Shares on Thursday closed at $20.57 in Nasdaq trading.

George Feldenkreis, chairman and chief executive officer, said during a conference call to Wall Street analysts, “Last quarter was a very challenging period for the apparel and retail sector. This is facing tremendous headwinds that resulted in lower sales for the early fall, September-October months for many of our retail partners. Despite these challenges, our company delivered on our expectations, while simultaneously improving our profitability.”

The ceo said the company continues to “realize the positive results of the restructuring effort we undertook a couple of years ago. It has served us well and it’s positioning us to be a much stronger company in the future than we have been in the past.”

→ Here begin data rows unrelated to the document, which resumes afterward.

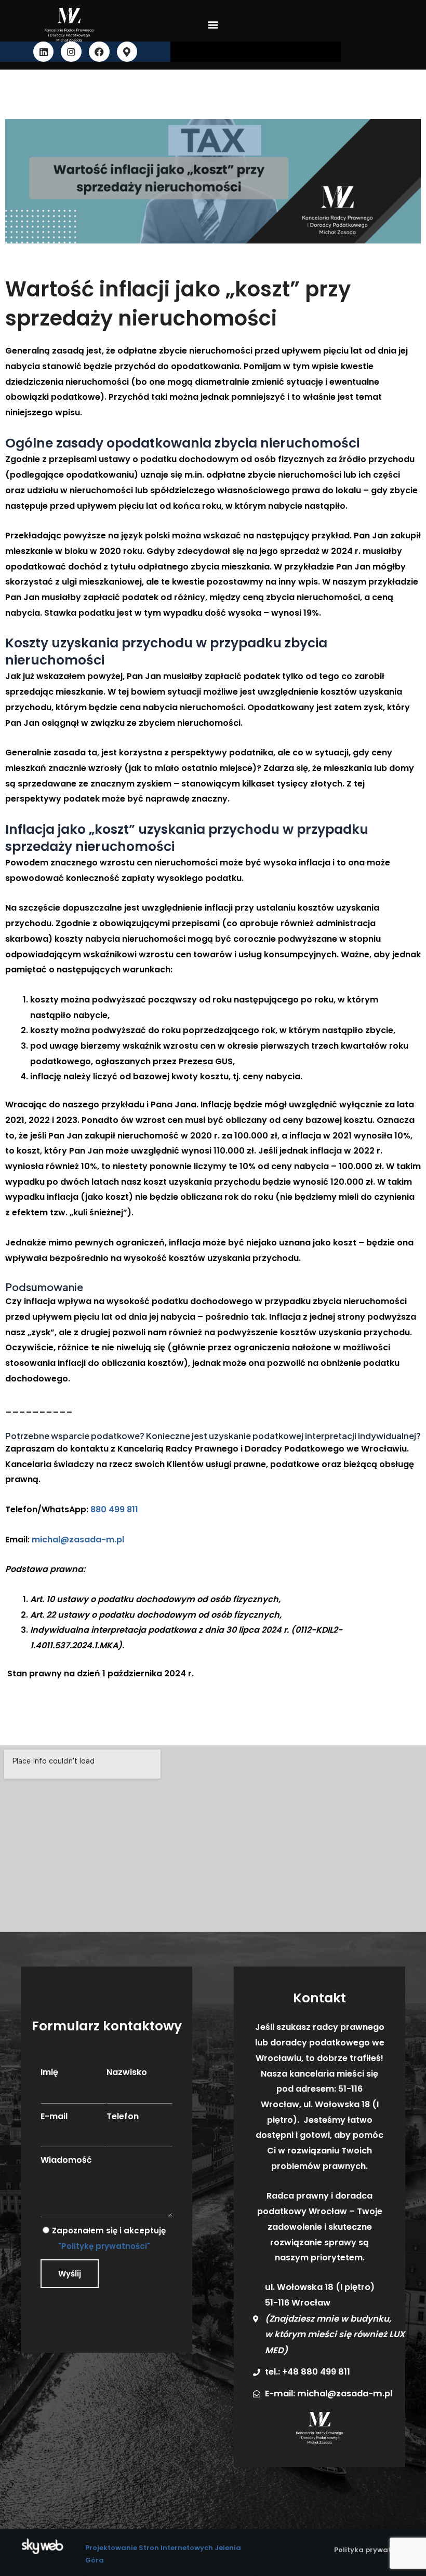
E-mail (54, 2116)
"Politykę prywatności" (104, 2246)
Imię (49, 2072)
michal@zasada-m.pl (78, 1539)
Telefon (122, 2116)
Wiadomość (66, 2160)
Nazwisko (126, 2072)
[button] (212, 24)
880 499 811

Feldenkreis said inventory levels dropped by $40 million in the quarter, representing the lowest inventory level since fiscal 2011. “A strategic reduction in inventory allows us to drive more profitable top-line sales and allows our company to enter the holiday season in a very healthy stock position,” he said.

Feldenkreis also said its international business has been promising, growing 7 percent during the quarter to represent 12.5 percent of the firm’s total business. He also spoke about the impact of foreign currency fluctuations, noting that the company last year put into place pricing strategies that are “now starting to take effect.”

“Based on existing booking for the fourth quarter, we have raised full-year guidance to a range of $1.81 to $1.88, as we see a promising future across all sectors of our business,” the ceo added.

Oscar Feldenkreis, vice chairman, president and chief operating officer, provided an update on the company’s brands. Among the highlights, he said the core Perry Ellis brand showed strong momentum in the quarter, with the Perry Ellis Travel Luxe initiative a key growth driver. He also noted Perry Ellis 360, the new ath-leisure line that combines active performance with sportswear that is available at Dillard’s and Original Penguin continues to do well, with the company continuing to expand its footprint in Europe. He said the transitional layering pieces in its golf lifestyle brands have been well-positioned given the current weather pattern.

In the women’s business, Rafaella’s mainline sales grew 13 percent compared with a year ago. Laundry by Shelli Segal saw strong fashion selling in August and September, although October sales activity were muted as women were not buying seasonal items such as velvet or embellished dresses, he said.

The company said it will continue to focus on its high performing, high-growth brands. Since fiscal 2014, the apparel firm exited 30 brands, which the company said accounted for $90 million in lower margin revenues. It is also looking to expand its direct-to-consumer channel, which saw a 1 percent comparable-sales increase in the quarter, representing nearly 11 percent of revenues.